Somatostatin inhibits prolactin secretion by multiple mechanisms involving a site of action distal to increased cyclic adenosine 3',5'-monophosphate and elevated cytosolic Ca2+ in rat lactotrophs.

The release of prolactin (PRL) from a clonal cell-line of anterior pituitary cells (GH4C1) was inhibited by somatostatin (SRIH) in a dose-dependent manner (ED50 nM). The inhibition (20% of control levels) was detectable within 50 s and maximal within 90 s. Thyroliberin (TRH) enhancement of PRL secretion was biphasic. SRIH inhibited both phases equally. Ionomycin in combination with the phorbol ester, TPA, mimics the TRH-elicited PRL release, and SRIH partly inhibited this effect.

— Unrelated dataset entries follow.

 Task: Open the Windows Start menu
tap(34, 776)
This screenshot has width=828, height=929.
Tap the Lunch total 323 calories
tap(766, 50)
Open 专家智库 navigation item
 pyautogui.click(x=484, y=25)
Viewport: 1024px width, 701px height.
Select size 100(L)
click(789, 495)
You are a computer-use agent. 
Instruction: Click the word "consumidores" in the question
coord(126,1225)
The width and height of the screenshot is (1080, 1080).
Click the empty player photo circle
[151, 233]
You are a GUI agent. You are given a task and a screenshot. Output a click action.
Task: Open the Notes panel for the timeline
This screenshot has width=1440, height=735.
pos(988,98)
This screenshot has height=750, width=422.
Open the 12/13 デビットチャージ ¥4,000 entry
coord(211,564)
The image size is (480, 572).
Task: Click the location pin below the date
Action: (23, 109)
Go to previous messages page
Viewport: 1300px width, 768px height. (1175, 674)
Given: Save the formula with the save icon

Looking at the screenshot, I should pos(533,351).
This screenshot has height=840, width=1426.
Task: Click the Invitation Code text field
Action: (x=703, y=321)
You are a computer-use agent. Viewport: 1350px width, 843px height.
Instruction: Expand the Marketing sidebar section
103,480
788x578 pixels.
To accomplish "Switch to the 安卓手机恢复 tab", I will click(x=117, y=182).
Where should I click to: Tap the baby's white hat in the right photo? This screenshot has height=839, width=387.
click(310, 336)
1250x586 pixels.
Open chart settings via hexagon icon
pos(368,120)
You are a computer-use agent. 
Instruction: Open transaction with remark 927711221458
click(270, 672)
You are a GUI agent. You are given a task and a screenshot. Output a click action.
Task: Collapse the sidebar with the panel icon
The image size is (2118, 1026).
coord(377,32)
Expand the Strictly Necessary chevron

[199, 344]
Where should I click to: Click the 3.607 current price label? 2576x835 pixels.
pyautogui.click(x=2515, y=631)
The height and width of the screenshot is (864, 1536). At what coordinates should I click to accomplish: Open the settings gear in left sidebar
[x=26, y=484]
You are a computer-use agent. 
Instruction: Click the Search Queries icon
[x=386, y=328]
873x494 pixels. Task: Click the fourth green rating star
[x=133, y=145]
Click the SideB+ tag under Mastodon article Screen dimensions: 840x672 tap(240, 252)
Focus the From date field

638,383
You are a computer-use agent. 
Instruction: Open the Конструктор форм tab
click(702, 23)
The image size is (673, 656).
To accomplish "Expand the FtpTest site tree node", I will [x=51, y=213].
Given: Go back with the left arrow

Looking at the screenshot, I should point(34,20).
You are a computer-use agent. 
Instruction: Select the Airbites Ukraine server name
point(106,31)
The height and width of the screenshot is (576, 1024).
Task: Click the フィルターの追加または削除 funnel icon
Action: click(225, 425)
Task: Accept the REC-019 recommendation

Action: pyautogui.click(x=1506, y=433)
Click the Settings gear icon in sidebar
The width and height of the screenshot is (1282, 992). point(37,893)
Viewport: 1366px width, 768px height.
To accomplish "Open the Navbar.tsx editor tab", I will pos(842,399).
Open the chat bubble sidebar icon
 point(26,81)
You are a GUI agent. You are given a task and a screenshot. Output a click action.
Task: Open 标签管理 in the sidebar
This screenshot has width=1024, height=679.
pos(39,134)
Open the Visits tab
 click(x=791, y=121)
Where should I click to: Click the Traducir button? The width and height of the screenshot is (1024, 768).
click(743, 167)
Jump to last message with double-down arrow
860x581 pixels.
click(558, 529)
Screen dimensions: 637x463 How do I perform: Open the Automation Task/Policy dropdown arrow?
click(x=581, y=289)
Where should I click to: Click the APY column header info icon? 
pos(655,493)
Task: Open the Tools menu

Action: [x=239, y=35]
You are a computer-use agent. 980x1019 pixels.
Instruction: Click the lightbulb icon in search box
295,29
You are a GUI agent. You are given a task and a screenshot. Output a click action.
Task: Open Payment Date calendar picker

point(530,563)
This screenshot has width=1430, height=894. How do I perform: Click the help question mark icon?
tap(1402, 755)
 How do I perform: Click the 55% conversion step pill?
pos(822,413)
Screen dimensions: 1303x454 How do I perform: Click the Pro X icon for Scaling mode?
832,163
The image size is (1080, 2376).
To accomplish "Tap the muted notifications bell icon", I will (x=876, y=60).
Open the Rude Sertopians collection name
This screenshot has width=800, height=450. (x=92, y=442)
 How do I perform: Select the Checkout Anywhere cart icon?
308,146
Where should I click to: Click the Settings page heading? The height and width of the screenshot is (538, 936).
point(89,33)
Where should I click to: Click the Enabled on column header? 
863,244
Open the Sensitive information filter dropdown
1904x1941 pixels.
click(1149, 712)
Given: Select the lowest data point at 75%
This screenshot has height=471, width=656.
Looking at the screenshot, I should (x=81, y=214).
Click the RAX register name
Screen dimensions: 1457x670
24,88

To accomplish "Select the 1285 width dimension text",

SRIH had no effect on TRH-stimulated formation of inositol trisphosphate, and only small effects on TRH-activated adenylate cyclase. Vasoactive intestinal peptide (VIP) and forskolin stimulated cAMP formation and PRL release potently. SRIH inhibited both effects of VIP and forskolin, and there was a close correlation between the inhibition of PRL secretion and cAMP accumulation. 8-Bromo-cAMP enhanced PRL release, an effect that was also partly reduced by SRIH. The Ca2+ channel activator, BAY-K-8644 and high extracellular K+ increased PRL release, and SRIH caused a partial reduction in the release response to both secretagogues. SRIH lowered [Ca2+]i, and markedly reduced the rise in [Ca2+]i elicited by TRH, VIP and K+. SRIH did not influence the Ca2+ spikes recorded in Na+-free solution, and had no effect on the TRH-induced membrane potential changes. Our results demonstrate that SRIH may inhibit PRL release from GH4C1 cells by (1) inhibiting hormone-sensitive adenylate cyclase, (2) blocking the effect of cAMP and (3) lowering [Ca2+]i. None of these effects is, however, sufficient to explain all the effects of SRIH, suggesting that SRIH also exerts a major action at a step subsequent to cAMP accumulation and [Ca2+]i elevation. Since the GH4C1 cells possess one single class of binding sites, this implies that the same SRIH receptor is coupled to several cellular signalling systems.